A public adoption - which is what we are pursuing - is when you connect with your state's foster system and seek out a child in the care of the state, someone whose parents have had their parental rights legally and permanently severed.  

This means that these children are most likely to be older and to have experienced significant trauma in their lives (from parental neglect and/or abuse, not to mention being in and out of foster homes for much of their lives).  These adoptions are also very inexpensive - the state bears the burden of the cost in order to find good homes for the children in their care.  

You can find pictures of the children in the foster care system who are looking for their forever families if you google "heart gallery."  

Warning: Looking at those pictures and reading the short bios of the children may have a destabilizing effect on your current family structure!  That is what got me started on this path...  ;)

In our state, the process to complete a public adoption has many steps.  We  have completed the first couple steps.  In early December, we attended a one hour orientation session.  The adoption worker did a good job of trying to give the attendees a realistic preview of what it means to open your home to a traumatized child, while, at the same time, trying NOT to scare off everybody in the room!  ;)

Then we got our first "test" - an application packet that had to be completed and submitted within a week.  Late applications are NOT accepted.  Return home.  Do not pass "Go."  Do not collect $200.  

The packet was about thirty pages - mostly with information about your finances, any criminal history, and a list of the places you have lived.  They did ask a little bit about what you were looking for in a child (age range, gender, etc.) and there was one "essay question" about your experience with children.  

We submitted our application on time and were accepted to move on to the next step - which is a nine week parenting course.  Our class session begins in mid-March and will meet once a week, for three hours at a time.  We will finish in mid-May.  

Finally, assuming we do well in the course, the next step will be a "home study."  One or more adoption workers will come to our house, put on white gloves and test for dust...  Ooops, no - that's just my nightmare!  ;)

The adoption worker(s) will ensure that our home is a safe environment for a child and spend a lot of time getting to know us - our likes and dislikes, our strengths and weaknesses - all that stuff that will help her (or him) identify children who are most likely to be a good fit for our family.  

I'm hoping that our home study, which typically takes a month and apparently includes a lot more paperwork for us, will be completed in June.  If that goes well, we may be meeting potential children next summer.  :)

We are looking for one child only, a girl between the ages of 8 and 17.  

I will definitely keep you posted as we move forward!  Please keep us in your thoughts and hearts as we begin the greatest adventure of our lives!  :)


  1. I am just speechless.
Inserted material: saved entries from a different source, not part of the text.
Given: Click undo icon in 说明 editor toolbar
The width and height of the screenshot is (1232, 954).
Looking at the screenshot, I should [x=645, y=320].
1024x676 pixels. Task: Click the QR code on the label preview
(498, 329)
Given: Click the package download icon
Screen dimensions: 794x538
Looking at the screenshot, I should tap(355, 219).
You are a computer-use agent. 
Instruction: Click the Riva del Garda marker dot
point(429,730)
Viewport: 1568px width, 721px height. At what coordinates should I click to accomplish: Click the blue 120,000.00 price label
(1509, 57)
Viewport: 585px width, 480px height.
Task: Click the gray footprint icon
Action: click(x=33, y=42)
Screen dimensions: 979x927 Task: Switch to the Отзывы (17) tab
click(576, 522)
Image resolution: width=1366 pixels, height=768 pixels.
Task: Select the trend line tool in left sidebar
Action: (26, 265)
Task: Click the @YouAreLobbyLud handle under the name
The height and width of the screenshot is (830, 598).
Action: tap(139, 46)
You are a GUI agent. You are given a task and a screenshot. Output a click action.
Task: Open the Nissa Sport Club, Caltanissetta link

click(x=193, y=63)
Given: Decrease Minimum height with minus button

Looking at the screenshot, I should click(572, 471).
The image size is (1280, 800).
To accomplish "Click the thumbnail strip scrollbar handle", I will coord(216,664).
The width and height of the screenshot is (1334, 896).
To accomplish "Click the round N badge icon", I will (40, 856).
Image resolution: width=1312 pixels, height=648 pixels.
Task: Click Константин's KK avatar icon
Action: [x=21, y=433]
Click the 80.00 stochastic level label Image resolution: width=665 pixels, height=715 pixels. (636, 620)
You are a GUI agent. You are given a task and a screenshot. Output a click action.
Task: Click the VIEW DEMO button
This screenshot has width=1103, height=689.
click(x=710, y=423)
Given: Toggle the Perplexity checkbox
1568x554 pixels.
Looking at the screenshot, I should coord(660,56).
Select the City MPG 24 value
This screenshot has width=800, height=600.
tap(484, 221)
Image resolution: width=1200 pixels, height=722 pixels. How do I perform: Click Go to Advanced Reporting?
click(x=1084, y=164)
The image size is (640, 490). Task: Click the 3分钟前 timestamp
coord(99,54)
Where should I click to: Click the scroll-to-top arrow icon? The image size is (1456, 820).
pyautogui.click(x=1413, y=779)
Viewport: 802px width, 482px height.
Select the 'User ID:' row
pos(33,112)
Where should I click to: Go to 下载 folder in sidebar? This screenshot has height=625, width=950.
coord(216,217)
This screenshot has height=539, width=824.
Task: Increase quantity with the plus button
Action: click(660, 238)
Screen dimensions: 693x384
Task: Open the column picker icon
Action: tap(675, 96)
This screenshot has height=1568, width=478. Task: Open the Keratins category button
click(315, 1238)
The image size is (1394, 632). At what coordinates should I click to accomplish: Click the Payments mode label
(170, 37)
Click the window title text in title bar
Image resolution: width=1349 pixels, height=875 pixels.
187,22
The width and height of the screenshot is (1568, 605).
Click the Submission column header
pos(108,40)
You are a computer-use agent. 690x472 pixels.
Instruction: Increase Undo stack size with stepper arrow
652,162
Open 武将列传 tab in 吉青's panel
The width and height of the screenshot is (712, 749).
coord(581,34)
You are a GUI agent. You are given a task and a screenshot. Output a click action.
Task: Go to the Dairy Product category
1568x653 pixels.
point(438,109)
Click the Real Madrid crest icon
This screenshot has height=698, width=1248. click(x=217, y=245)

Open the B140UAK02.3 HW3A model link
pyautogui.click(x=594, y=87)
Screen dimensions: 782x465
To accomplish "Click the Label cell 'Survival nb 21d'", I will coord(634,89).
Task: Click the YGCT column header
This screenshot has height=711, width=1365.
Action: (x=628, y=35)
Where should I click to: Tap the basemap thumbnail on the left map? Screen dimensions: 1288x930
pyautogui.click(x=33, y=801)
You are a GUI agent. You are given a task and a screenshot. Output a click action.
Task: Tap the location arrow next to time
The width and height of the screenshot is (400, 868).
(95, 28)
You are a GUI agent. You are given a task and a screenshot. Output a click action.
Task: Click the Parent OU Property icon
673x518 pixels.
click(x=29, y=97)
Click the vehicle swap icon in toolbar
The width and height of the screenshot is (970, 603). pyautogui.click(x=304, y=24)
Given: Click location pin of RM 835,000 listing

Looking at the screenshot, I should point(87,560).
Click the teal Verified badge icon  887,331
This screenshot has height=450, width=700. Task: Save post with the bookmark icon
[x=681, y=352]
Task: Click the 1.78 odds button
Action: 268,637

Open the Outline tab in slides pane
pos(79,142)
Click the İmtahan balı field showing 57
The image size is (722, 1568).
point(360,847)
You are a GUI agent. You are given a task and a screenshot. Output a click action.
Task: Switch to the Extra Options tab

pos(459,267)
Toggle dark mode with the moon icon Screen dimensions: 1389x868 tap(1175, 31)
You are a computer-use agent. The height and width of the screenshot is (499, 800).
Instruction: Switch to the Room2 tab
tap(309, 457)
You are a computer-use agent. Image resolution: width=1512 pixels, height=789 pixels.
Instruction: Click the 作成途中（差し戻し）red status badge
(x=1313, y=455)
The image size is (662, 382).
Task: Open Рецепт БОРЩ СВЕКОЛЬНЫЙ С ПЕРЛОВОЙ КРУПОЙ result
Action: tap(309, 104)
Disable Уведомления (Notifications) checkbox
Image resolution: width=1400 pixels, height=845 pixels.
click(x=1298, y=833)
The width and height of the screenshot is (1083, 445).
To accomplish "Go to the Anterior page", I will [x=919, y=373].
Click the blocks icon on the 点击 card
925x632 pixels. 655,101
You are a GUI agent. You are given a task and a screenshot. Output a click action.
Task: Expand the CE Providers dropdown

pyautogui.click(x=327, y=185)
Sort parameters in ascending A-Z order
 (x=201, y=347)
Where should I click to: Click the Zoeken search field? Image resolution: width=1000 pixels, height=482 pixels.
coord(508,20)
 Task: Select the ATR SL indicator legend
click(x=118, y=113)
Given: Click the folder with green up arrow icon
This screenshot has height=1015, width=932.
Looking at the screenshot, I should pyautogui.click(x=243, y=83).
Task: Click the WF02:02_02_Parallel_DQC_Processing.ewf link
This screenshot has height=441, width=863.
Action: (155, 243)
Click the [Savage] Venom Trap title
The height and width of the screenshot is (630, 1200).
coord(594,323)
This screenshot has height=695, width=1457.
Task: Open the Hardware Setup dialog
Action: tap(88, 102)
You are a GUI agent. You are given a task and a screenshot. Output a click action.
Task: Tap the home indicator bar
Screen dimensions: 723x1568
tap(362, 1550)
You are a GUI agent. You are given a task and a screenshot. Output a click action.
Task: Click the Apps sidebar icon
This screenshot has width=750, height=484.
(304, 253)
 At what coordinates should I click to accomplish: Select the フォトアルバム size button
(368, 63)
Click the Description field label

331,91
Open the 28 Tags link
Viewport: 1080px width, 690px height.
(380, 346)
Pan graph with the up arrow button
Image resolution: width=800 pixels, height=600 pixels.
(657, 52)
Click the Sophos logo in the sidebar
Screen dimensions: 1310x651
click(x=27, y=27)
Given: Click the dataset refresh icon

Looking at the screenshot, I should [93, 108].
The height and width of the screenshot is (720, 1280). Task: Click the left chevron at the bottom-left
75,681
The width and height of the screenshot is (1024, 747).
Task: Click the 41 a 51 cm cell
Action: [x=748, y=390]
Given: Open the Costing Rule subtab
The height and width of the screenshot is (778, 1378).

Congrats and kudos for going for this. I know any child would be lucky to end up with you guys!

    1. Thanks, Karren - we're kind of in shock as well. ;)
      I'm not sure how much of a bargain we'll be for a child, but we'll do our best! :)

  2. This sounds a lot like how my youngest cousin entered my family. My mom's youngest sister married late compared to her siblings (I'm the oldest cousin, and I and a few others were college students at this point), and she and her husband did a foster-adoption a few years later for a boy who was about 5 at the time. Best wishes for this--and wouldn't it be fun if the girl ends up liking crafts? :)

    1. Hi Becky, Yes it does sound the same. I've heard both happy stories and some very sad ones - how has it been for your extended family? I am definitely hoping for a crafty kid! Although, I'm mostly just hoping that I'm up for the challenge... :)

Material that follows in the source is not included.